By Carl Stagner
In the earliest days of the Church of God, there was little segregation. In the earliest days of the Church of God, a woman in the pulpit wasn’t such a rare sight. In the earliest days of the Church of God, faith in the supernatural power of God was ubiquitous. In the earliest days of the Church of God, the urgency of the gospel drove men and women to forsake all for the advancement of the kingdom. At some point along the way, we began to look more and more like the culture. The Holy Spirit’s communication through a diverse lineup of speakers at Church of God Convention 2015 reminded us that we were, from the beginning, a countercultural people. Convention Thursday was a day of recommitment to racial equality, loving the least of these, moving from consumerism to compassion, and embracing justice, truth, mercy, and love.
Jesus took a stand against the way of the culture. On Thursday, the Church of God collectively responded to the evil all too prevalent in our culture. Counter to the culture, the General Assembly said No to racism and Yes to the unity we’ve long preached but haven’t always lived out. Through gut-wrenching stories of racism still too rampant in our society today, ministers and lay representatives rose to their feet to indicate renewed commitment to do more than just talk about the sin of racism. By way of resolution, we condemned recent injustices in Charleston, South Carolina, and all across Western civilization. We resolved to take action and live out the love of Christ in every area of life and ministry.
After the final session of General Assembly 2015, acclaimed vocalist Larnelle Harris returned to the stage to lift up 1 Corinthians 13 in song. As a worshipful reminder to the Church of God that our love proves whose we are, “The Greatest of These” communicated truth antithetical to the societal norms. Jim Lyon insisted that the Church of God must not mirror the culture, but instead mirror the kingdom of God. “The church in America has become a reflection of the culture. Stop it!” he preached.
Jim’s sermon brought to light an unplanned, counterculture thread divinely and amazingly woven into the preaching heard throughout the week. Hell’s plot may be to make the church look more like the culture than the kingdom, but what happens when Jesus comes to church? Answer: lives are transformed. It may mean a change in the way we’re used to doing church. It may mean we let go of some of the attitudes, traditions, and paradigms that have shaped our understanding of ministry. While many attend church and reflect how much better it made them feel, the question we must ask ourselves is, Was somebody’s life transformed? Sometimes change is necessary, and it’s what Jesus was all about when he “came to church.” “History informs and is the lens through which we understand our future. But learning from it is not the same as everything staying the same.” The world may preach narcissism, retaliation, and hate. But we preach and live out humility, reconciliation, and love.

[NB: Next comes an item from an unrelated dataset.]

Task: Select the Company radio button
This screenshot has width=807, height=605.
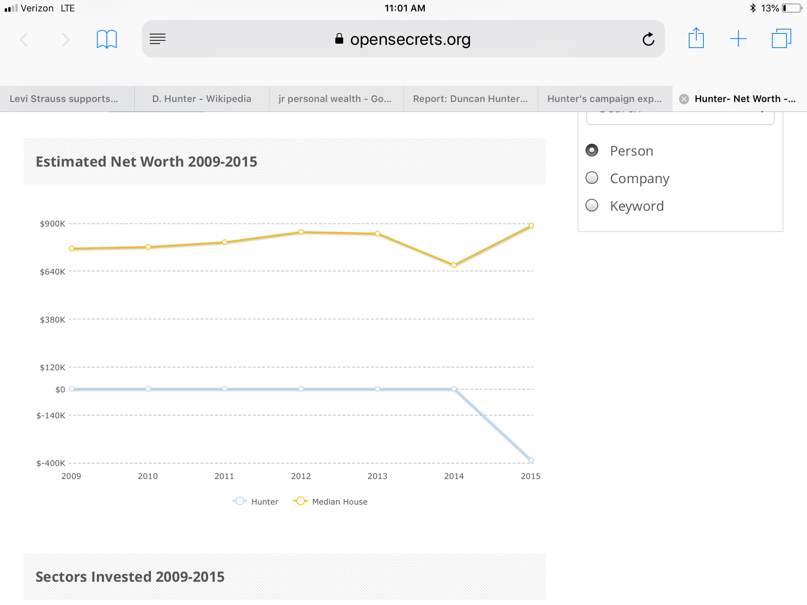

Following the concluding worship service, convention-goers chose from several post-convention electives, including conferences about church legal issues, opportunities for mission trips, and a new church-wide credentialing initiative.
From the Atrium at Crossings Community Church to the Twitterverse, it was abundantly clear that the Holy Spirit had done a mighty work among those who attended CHOG Convention 2015. More than twelve thousand live streams connected to the convention through the week, offering even more access to the message God was sending through these pivotal moments in the movement. Momentum is gathering in this new day for the Church of God, and Church of God congregations around the world can only imagine what God will do next. May we boldly reclaim what hell has stolen!